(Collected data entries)

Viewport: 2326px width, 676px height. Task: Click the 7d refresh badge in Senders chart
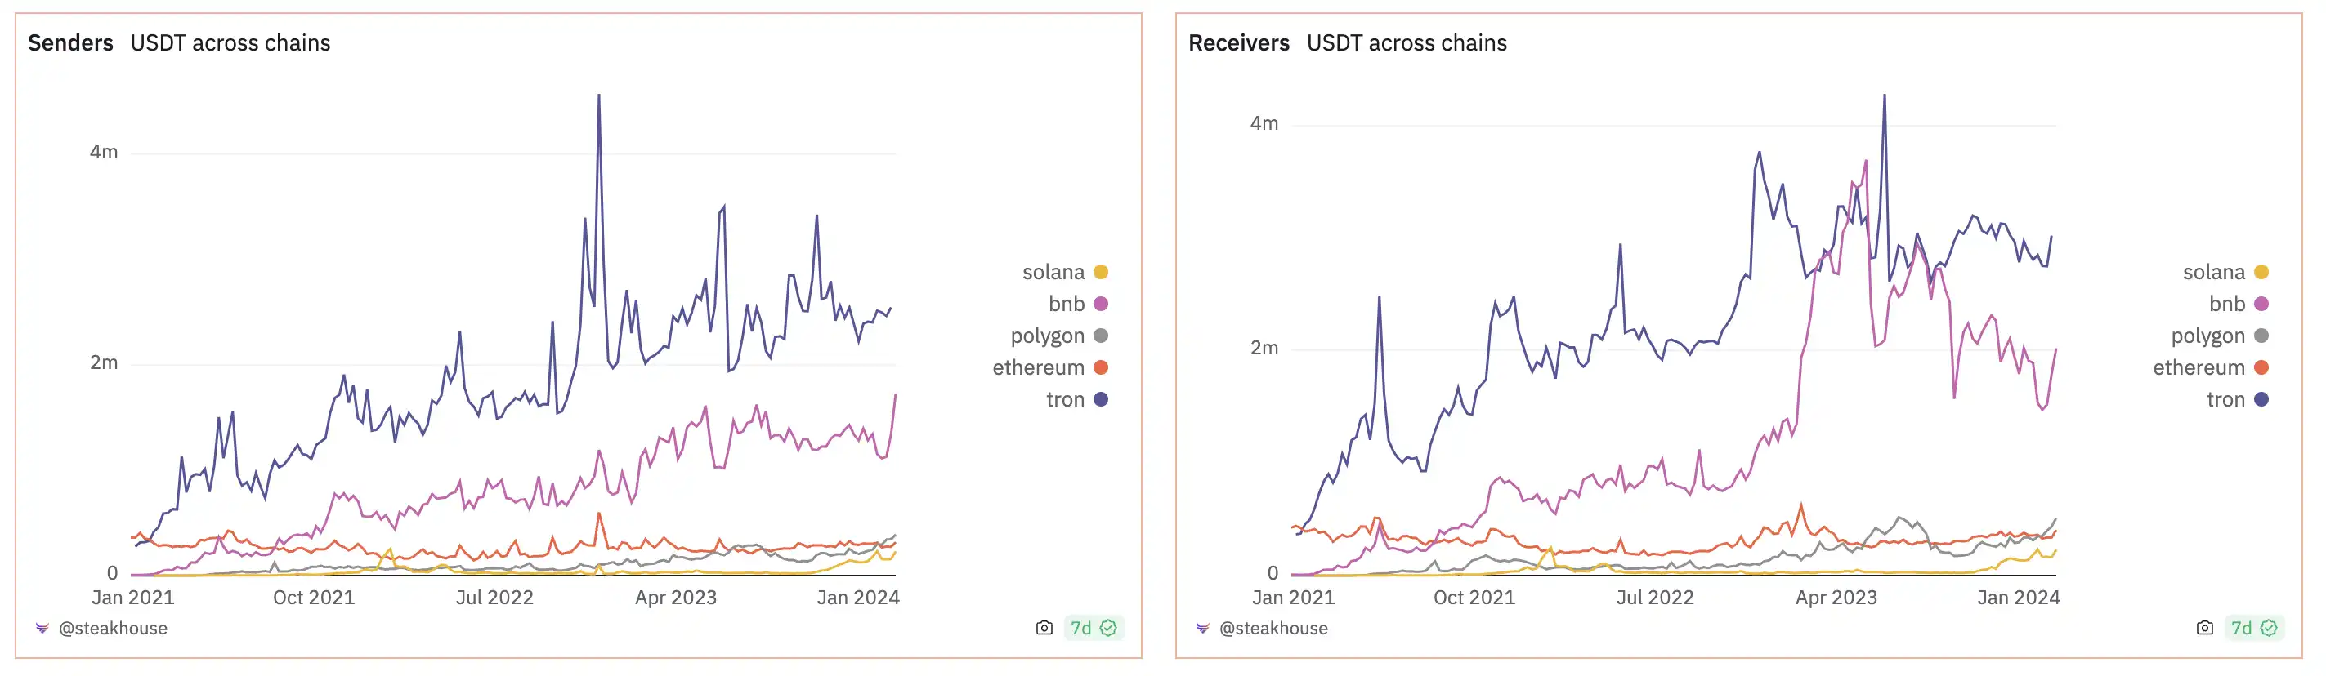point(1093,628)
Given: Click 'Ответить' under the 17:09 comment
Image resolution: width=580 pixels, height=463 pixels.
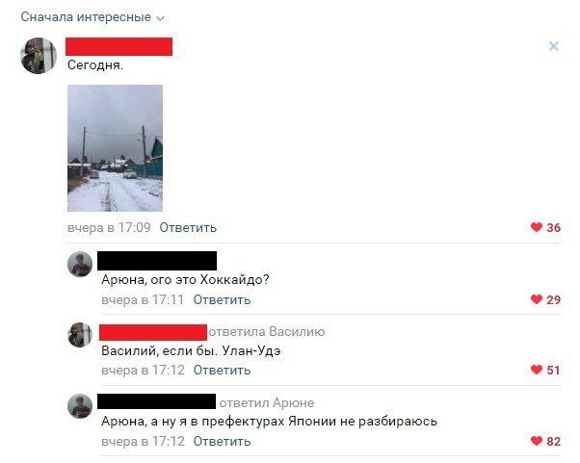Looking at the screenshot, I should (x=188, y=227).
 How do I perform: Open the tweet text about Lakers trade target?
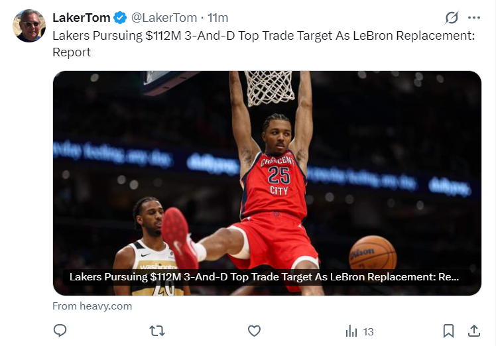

**WHAT IS NEEDED**
The pictures stay out of the copy. Set down the entries above precisely.

**ANSWER BOX**
Viewport: 2326px width, 676px height. Task: Click the 7d refresh badge in Senders chart
point(1093,628)
Given: Click 'Ответить' under the 17:09 comment
Image resolution: width=580 pixels, height=463 pixels.
Looking at the screenshot, I should (x=188, y=227).
 How do I perform: Open the tweet text about Lakers trade target?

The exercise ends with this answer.